Depot Park may see addition of amphitheater

Discussions are currently in the works for the potential addition of an amphitheater to Gainesville’s Depot Park. Sarah Vidal-Finn, the director of the Gainesville Community Redevelopment Agency (CRA), said the infrastructure for an amphitheater is there and has always been a part of the park’s original master plan.

“If you go to the park there’s kind of a grassy hill that goes down towards the water,” she said. “So that was the proposed location for the amphitheater. That’s kind of the second phase discussion about if the amphitheater will be located there and what kind of amphitheater the commission desires.”

The Depot Park amphitheater would be used for additional programming and to host larger outdoor concerts. Right now, the only outdoor concert area in Gainesville is the one in downtown’s Bo Diddley Plaza.

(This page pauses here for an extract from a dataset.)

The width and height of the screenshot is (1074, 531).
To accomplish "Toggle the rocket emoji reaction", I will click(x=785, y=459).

“Amphitheaters can range from ones like in St. Augustine, where you have individual seats and you can sell seats, to just having concrete stairs, to just being grass,” Vidal-Finn said. “So there’s a lot of different ways we can do it. We’ll be returning to the commission to have that discussion about what they’d like to see there.”

Along with working with the city commission, the CRA will be working closely with Gainesville’s Park Recreation and Cultural Affairs and Depot Park’s manager, who oversees the day-to-day activities at the park, she said.

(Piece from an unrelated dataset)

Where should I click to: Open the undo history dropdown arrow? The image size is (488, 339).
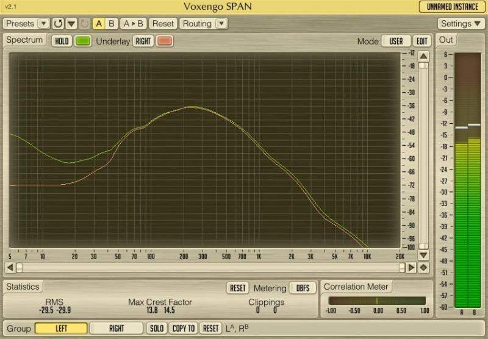[71, 24]
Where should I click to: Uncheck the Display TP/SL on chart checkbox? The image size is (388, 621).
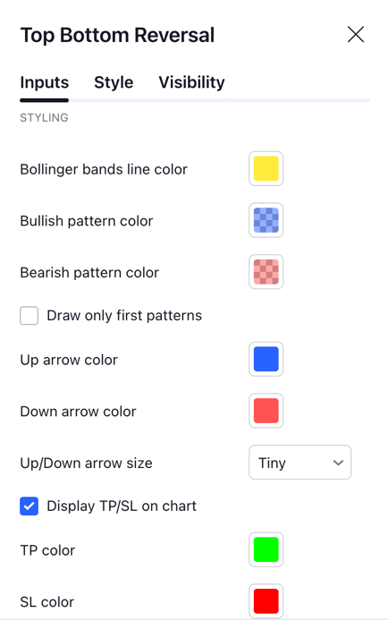[x=29, y=506]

“We don’t have a timeline until we get a design and have a scope approved,” she said.

Other park additions will include implementing signs to help navigate the park and teach visitors about its features. Vidal-Finn said the impact that the park is already making in Gainesville is astounding. “It’s just been so popular since day one,” she said.

“We worked really hard to push the envelope on its design and create a space that this region has never seen. So, I think in working with the community on that and our design team, we definitely accomplished what we set out to do. Now the challenge is maintaining the level of service and the programming that happens there.”